_EXTRACTO DE PÁGINA:_
::::::

Ghismunda: palabra del corazón
Durante toda la jornada IV, asistimos al despliegue del tema provenzal
del secreto amoroso, articulado con diversos motivos folclóricos e iconográficos,
si bien el relato de Ghismunda le sirve a Boccaccio para defender, mediante el
juego de oposiciones, su defensa de la nobleza o la virtud (Ghismunda y
Guiscardo) que en absoluto depende del linaje (Tancredo). Así pues, el símbolo
corporal del corazón –y
concretamente, el motivo del corazón
devorado, tratado a su vez en el cuento noveno- lo instala Boccaccio en la
secuencia amor secreto-descubrimiento del secreto-silencio-lágrimas,
que se cumple en este relato por parte de Tancredo, en oposición a la sabia y
elocuente palabra de su hija Ghismunda. El destacado contraste entre el llanto
incontrolado del padre y el temple ejemplar de la hija refuerza el antagonismo
entre las dos concepciones boccaccianas sobre la nobleza. Si bien fue la Vida de Guillem de Cabestany la mayor
influencia, el motivo del corazón comido se encontraba ya en un lai perdido, en el Castelain de Couci y en la balada del missensänger Reinmann von
Brennenberg (Carmona, 1999: 45), que remiten a la leyenda tristaniana. La
cordialidad simbólica aparece, a su vez, en varias ocasiones en la Vita Nuova dantesca. A pesar de la
multiplicidad de fuentes y tradiciones de las que se nutre la jornada IV, la
inesperada paradoja que instala Boccaccio –esto es, la unión de los amantes en
la muerte, plasmación del amor omnia
vincit- consigue establecer una lectura añadida al nudo entre secreto y
cardiofagia mediante la dialéctica organicista entre ojos (Tancredo, revelación del secreto) y corazón (Ghismunda y Ghiscardo, instauración del secreto),
oposición que, a lo largo de la narración, expone la dualidad confrontada entre
la interioridad y la exterioridad, entre la intimidad del amor y la revelación
del mismo, entre el corazón guardado en su corporal encierro y su extracción. Asimismo,
la narración de Boccaccio expone, por una parte, un paralelismo cruzado entre
la joven que entrega metafóricamente su corazón y el amado del cual recibe un
corazón físicamente (Pellegrino y Poletti, 2004: 58); por otra, tres objetos, corazón-copa-alcoba, se convertirán en
los motivos iconográficos esenciales de la representación pictórica de Ghismunda,
como puede comprobarse en las obras de Bachiacca, Mario Balassi, Franesco
Furini, Bernardino Mei, William Hogarth, Moses Haughton o Joseph Edward
Southall.

::::::

_FILAS:_

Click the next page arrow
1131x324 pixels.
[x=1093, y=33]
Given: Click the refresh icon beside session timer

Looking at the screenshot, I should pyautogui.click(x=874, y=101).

::::::

_INSTRUCCIONES DE TAREAS:_
1) Resume en forma de lista el párrafo del texto sobre Ghismunda que empieza con «Durante toda la jornada IV». Conserva sus datos principales.
2) Copia todas las entradas tal como aparecen, de la primera a la última.

_RESPUESTAS:_
1)
- La jornada IV desarrolla el tema provenzal del secreto amoroso, unido a motivos folclóricos e iconográficos.
- Con el relato de Ghismunda, Boccaccio defiende que la nobleza o la virtud (Ghismunda y Guiscardo) no depende del linaje (Tancredo).
- Boccaccio mete el corazón en la secuencia amor secreto, descubrimiento del secreto, silencio y lágrimas. Esto vale en especial para el motivo del corazón devorado, que también aparece en el cuento noveno. Tancredo cumple esa secuencia, frente a la palabra sabia y elocuente de su hija.
- El llanto sin control del padre, frente al temple de la hija, refuerza el choque entre las dos ideas de nobleza.
- La mayor influencia fue la Vida de Guillem de Cabestany. Aun así, el motivo del corazón comido ya estaba en un lai perdido, en el Castelain de Couci y en una balada de Reinmann von Brennenberg, que remiten a la leyenda de Tristán. El corazón simbólico aparece además varias veces en la Vita Nuova de Dante.
- La unión de los amantes en la muerte (el amor lo vence todo) suma otra lectura con la oposición entre ojos y corazón. Los ojos son Tancredo, que revela el secreto. El corazón son Ghismunda y Guiscardo, que guardan el secreto. Así se enfrentan lo interior y lo exterior, la intimidad del amor y su revelación.
- Hay un paralelo cruzado: la joven entrega su corazón en sentido figurado y recibe del amado un corazón físico.
- El corazón, la copa y la alcoba pasaron a ser los motivos principales de las pinturas de Ghismunda. Se ven, por ejemplo, en obras de Bachiacca, Mario Balassi, Bernardino Mei, William Hogarth, Moses Haughton y Joseph Edward Southall.

2)
Click the next page arrow
1131x324 pixels.
[x=1093, y=33]
Given: Click the refresh icon beside session timer

Looking at the screenshot, I should pyautogui.click(x=874, y=101).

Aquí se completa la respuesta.